Saturday, November 19, 2016

 

Harvard & Yale: More than a game


Today is the annual Harvard-Yale game, an event that usually is completely irrelevant on the sports landscape (except for two years ago when Sportscenter went to Boston for the match) but still kind of fascinating. 

The two schools play an unusual role in the American imagination. Actually, I should say roles because people imagine them differently. For example, in a comment to a humor piece in the Yale paper about the game, someone (probably unaffiliated with either school) had this to say:

Harvard, and Yale, are Social Justice Warrior Academies producing obedient drones for imposing Soros' Open Society.
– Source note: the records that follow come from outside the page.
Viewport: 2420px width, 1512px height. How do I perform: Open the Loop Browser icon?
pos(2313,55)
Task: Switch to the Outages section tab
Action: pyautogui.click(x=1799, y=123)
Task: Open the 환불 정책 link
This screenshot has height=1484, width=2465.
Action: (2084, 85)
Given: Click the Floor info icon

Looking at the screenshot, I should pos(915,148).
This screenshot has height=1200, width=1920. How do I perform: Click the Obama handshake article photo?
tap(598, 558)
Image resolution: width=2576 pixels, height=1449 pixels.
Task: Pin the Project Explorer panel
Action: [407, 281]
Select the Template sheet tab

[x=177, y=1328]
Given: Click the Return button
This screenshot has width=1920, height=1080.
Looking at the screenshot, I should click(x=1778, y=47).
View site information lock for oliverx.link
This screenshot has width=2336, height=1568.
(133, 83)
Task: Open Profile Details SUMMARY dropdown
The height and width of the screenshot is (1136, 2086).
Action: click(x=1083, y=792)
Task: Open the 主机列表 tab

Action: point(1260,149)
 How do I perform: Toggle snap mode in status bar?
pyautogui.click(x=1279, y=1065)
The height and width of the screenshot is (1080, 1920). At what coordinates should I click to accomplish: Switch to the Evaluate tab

Look around you, it's hard to miss. 

In rolling the comment around in my mind, I started to list the contemporary conservative political figures who got a degree from Harvard or Yale (or, in some cases, both):

Steve Bannon
Tom Cotton
Mitt Romney
George H.W. Bush
George W. Bush
Pat Robertson
Bill O'Reilly
Antonin Scalia
Samuel Alito
Clarence Thomas
Kris Kobach
Ted Cruz
David Vitter
Ben Sasse
Mike Pompeo
Chris Wallace

That is just off the top of my head; there certainly are many more.

The point is this: Harvard and Yale aren't an "academy" for either the right or left. The problem is that they are the academies for both the right and the left.






Comments:
Brief dissent here: not fair to consider graduate degrees or those whose alma mater predates the modern liberal movement.
 
As someone who has a grad degree (JD) from Yale, your point doesn't make much sense-- the charge of liberal bias against Yale Law is certainly made all the time. And no on this list predates the modern liberal movement. William F. Buckley, Jr., for example, is not on the list, yet he complained of liberal bias quite eloquently back in the 60's.

Also, I will delete further comments posted anonymously. Don't be a coward.
 
Didn't Montgomery Burns go to Yale too?